Capt. Alexander G. Balian, 48, of Los Angeles accused critics of unfairly judging him in hindsight.
He has been before a Navy court-martial since Feb. 10 on charges of failing to adequately assist the more than 80 Vietnamese refugees his ship, the amphibious transport Dubuque, encountered June 9 as it sailed for the Persian Gulf. Thirty-one of the refugees died, and survivors resorted to cannibalism before they were rescued by Philippine fishermen June 27 after 37 days at sea, United Nations officials said.
Balian said that if he had known the desperate conditions aboard the Vietnamese craft, "there is no doubt in my mind I would tow them to my side and embark them. That's what I did on two previous occasions."
He said he ordered his executive officer, Lt. Cmdr. Stanley Halter, to determine if the refugee boat was seaworthy.

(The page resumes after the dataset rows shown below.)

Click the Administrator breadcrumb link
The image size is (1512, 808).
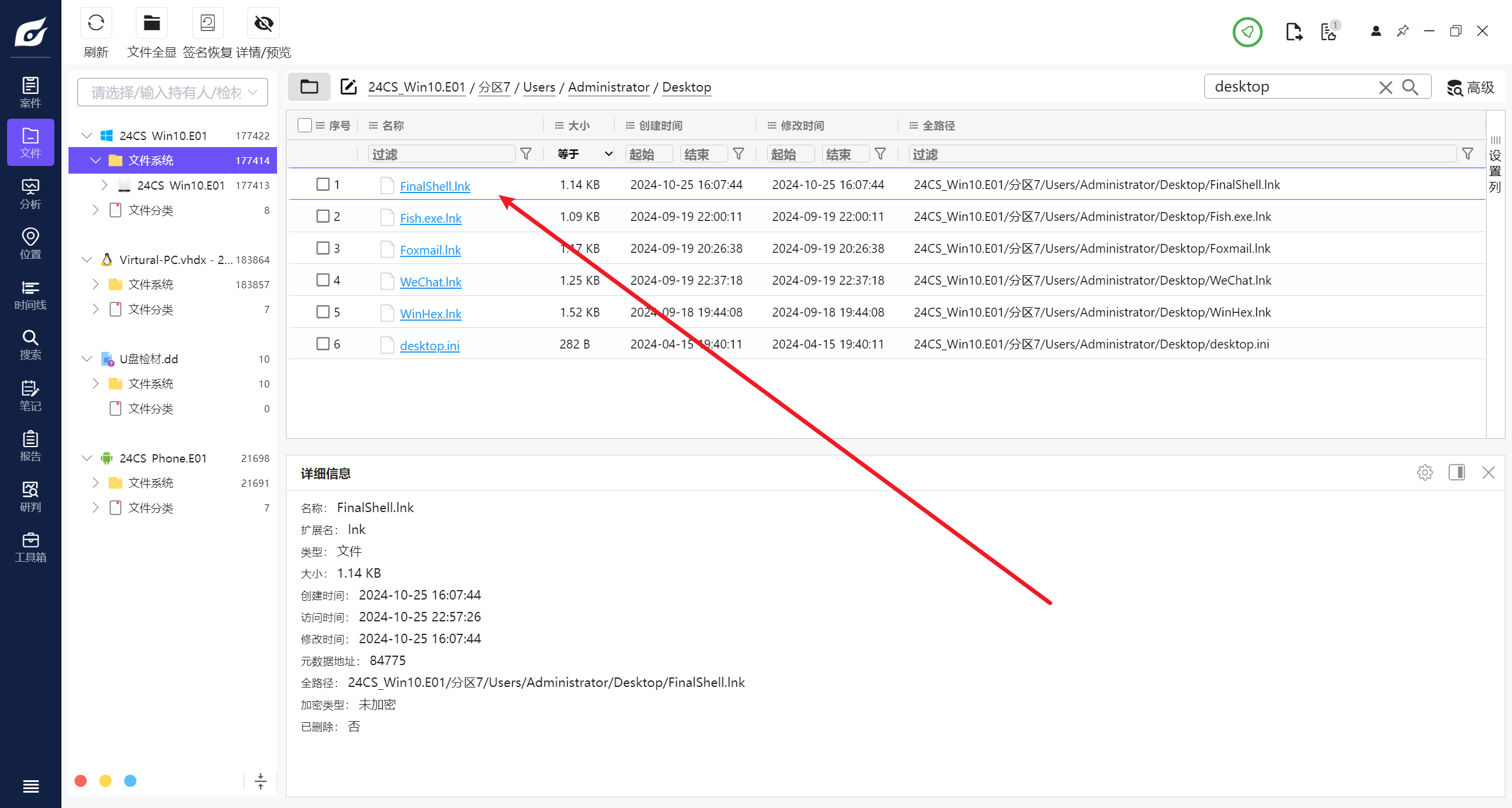(x=608, y=87)
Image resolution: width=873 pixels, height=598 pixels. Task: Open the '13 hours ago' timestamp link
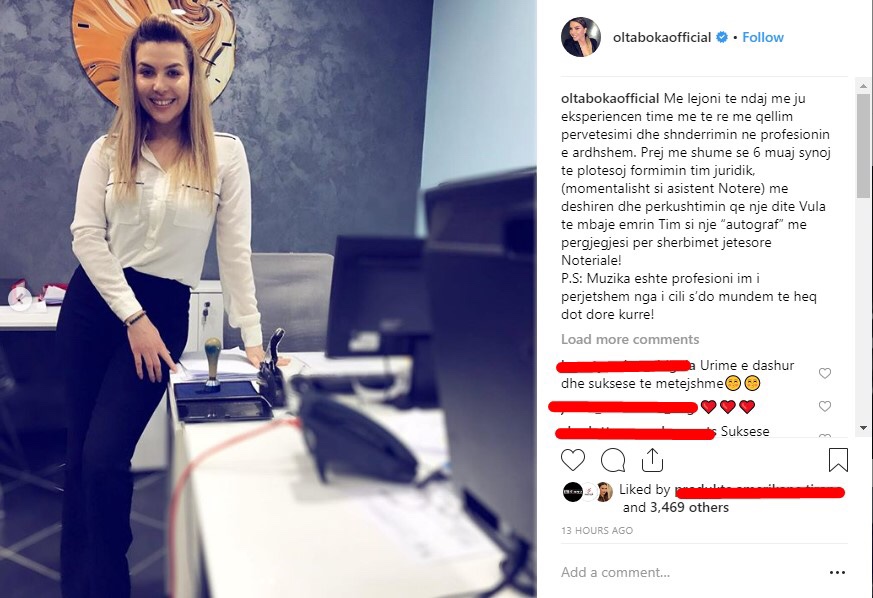point(597,531)
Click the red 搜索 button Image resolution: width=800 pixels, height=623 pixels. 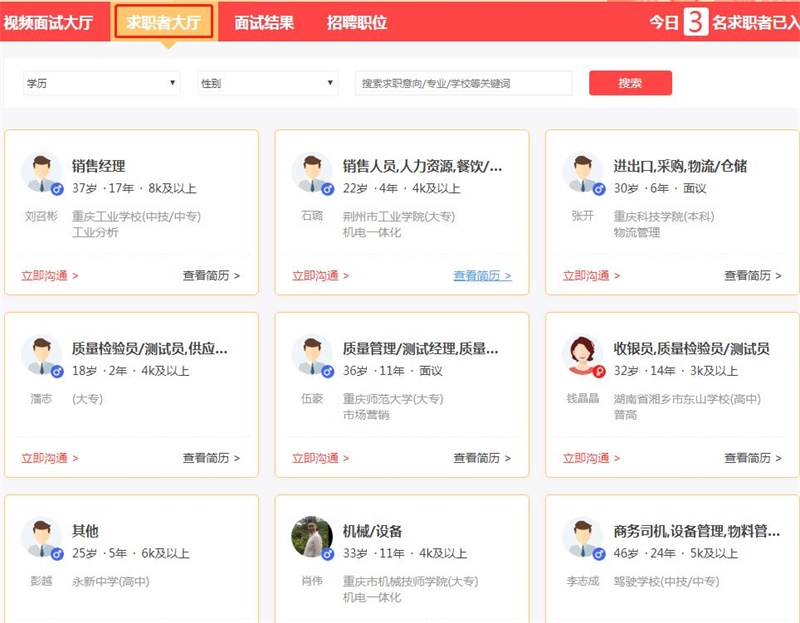[x=630, y=83]
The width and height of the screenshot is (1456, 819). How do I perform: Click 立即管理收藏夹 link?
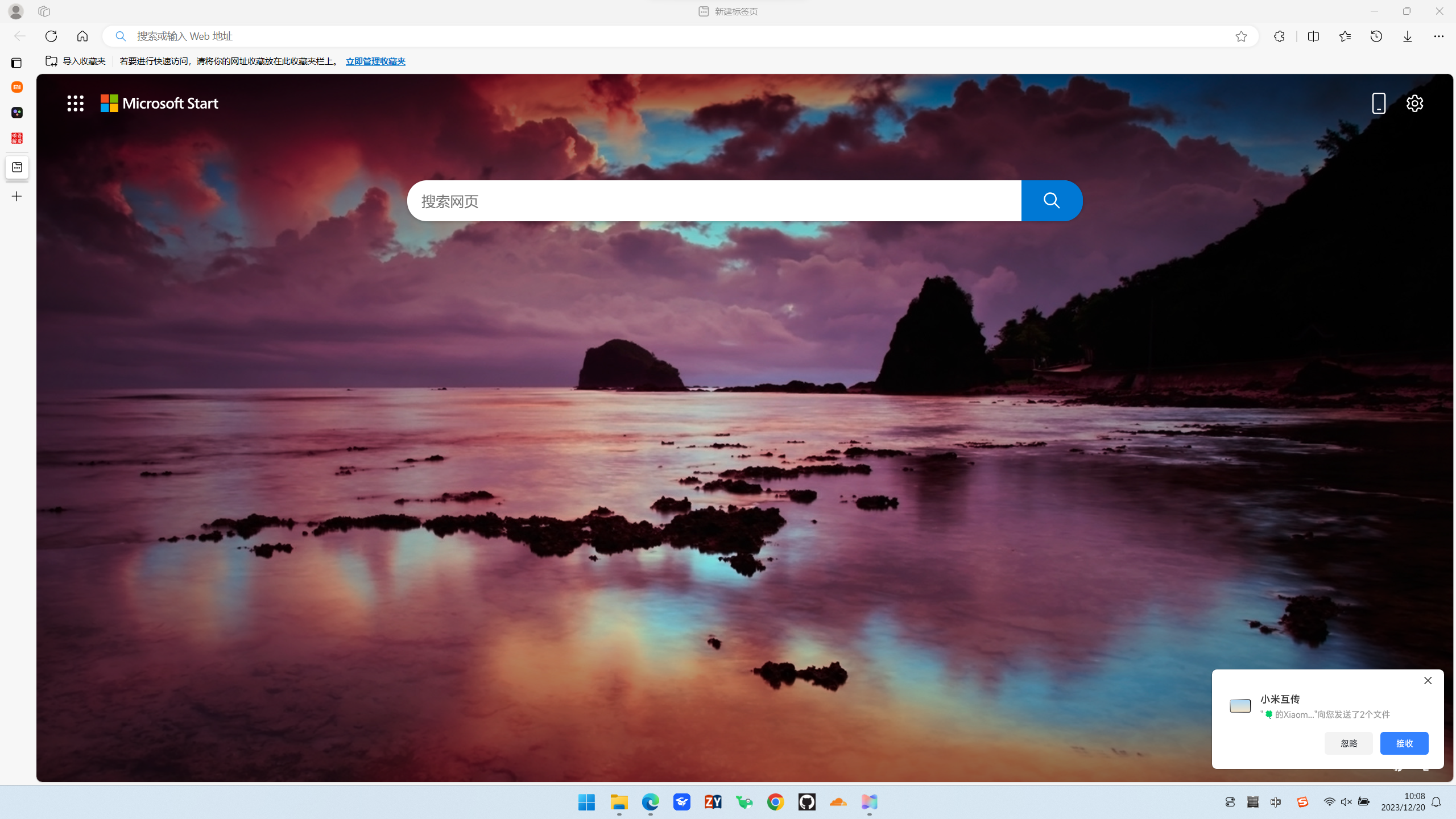tap(375, 61)
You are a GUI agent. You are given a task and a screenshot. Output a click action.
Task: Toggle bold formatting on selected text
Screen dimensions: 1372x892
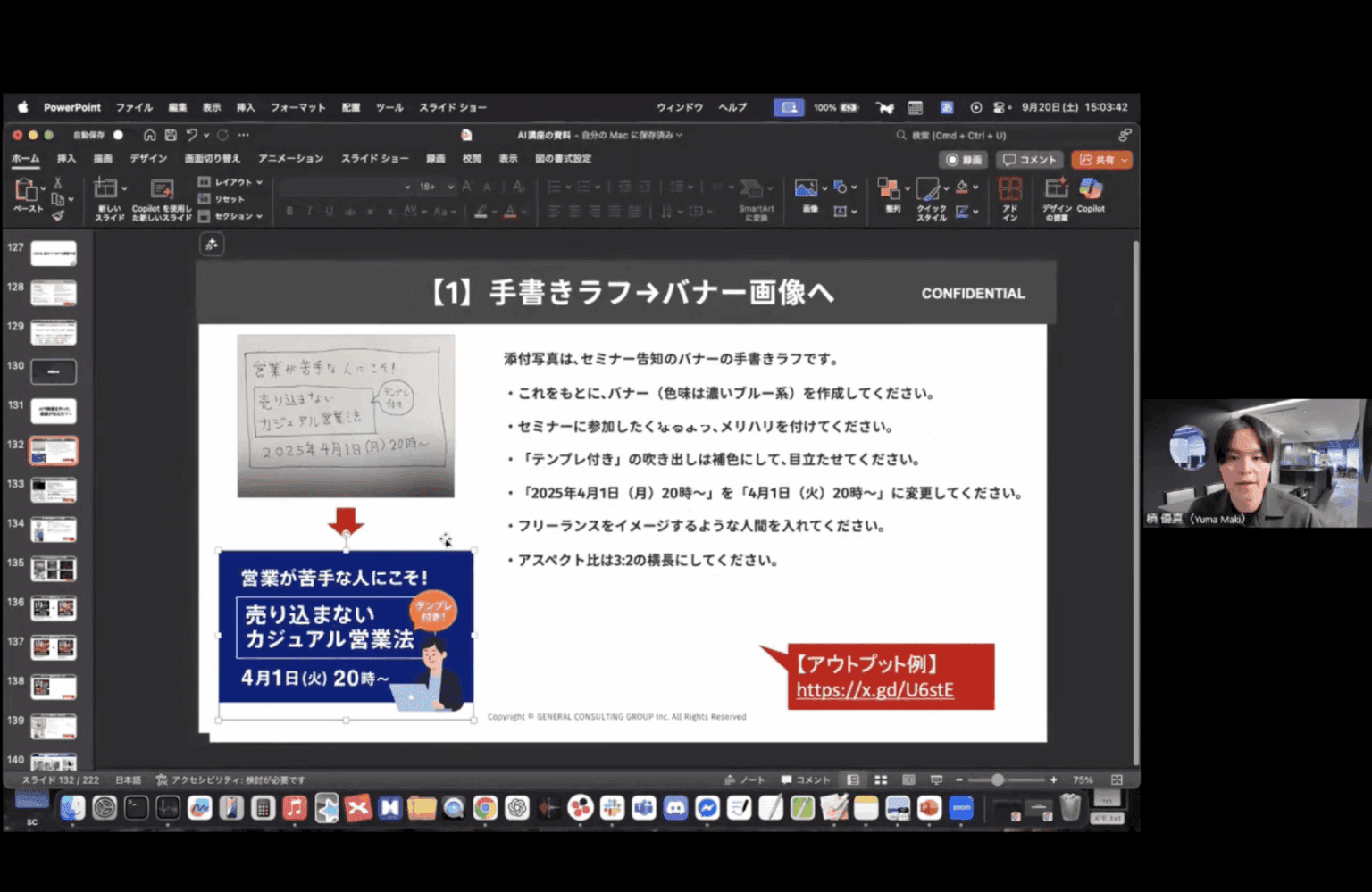click(x=290, y=211)
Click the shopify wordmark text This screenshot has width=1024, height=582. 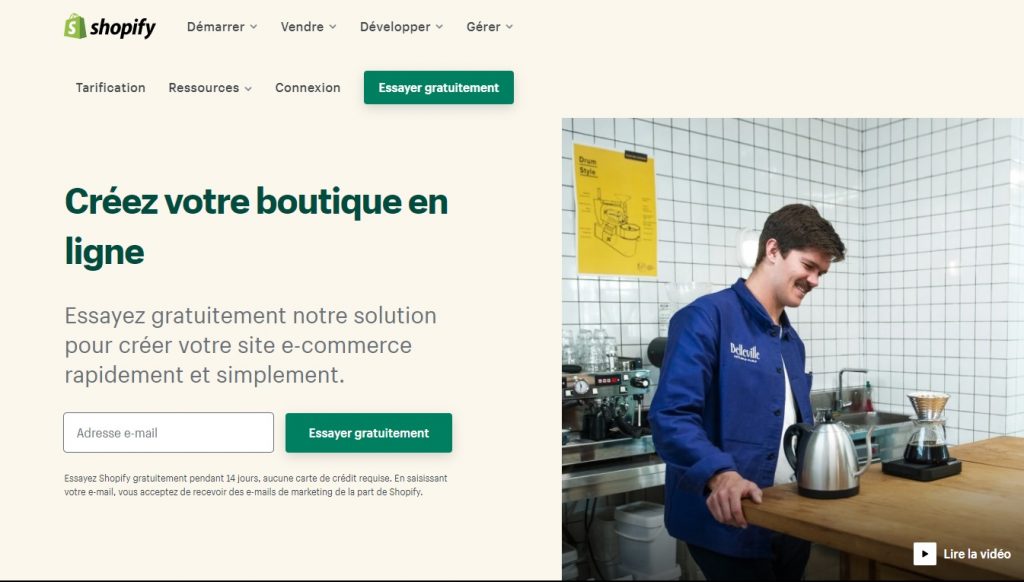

"Finally, the report came back 'no engine,' and I surmised they had a good sail," Balian said.
He also said he was told that "they could make it on their own if we gave them food and water," which were provided.
Under cross-examination, Balian insisted he was not responsible for the refugees' resorting to cannibalism.
"I am being charged with giving insufficient assistance," he said. "What is sufficient assistance? You're saying I should have embarked them. I should have embarked them--on hindsight."
Balian was relieved of command of the Dubuque in August.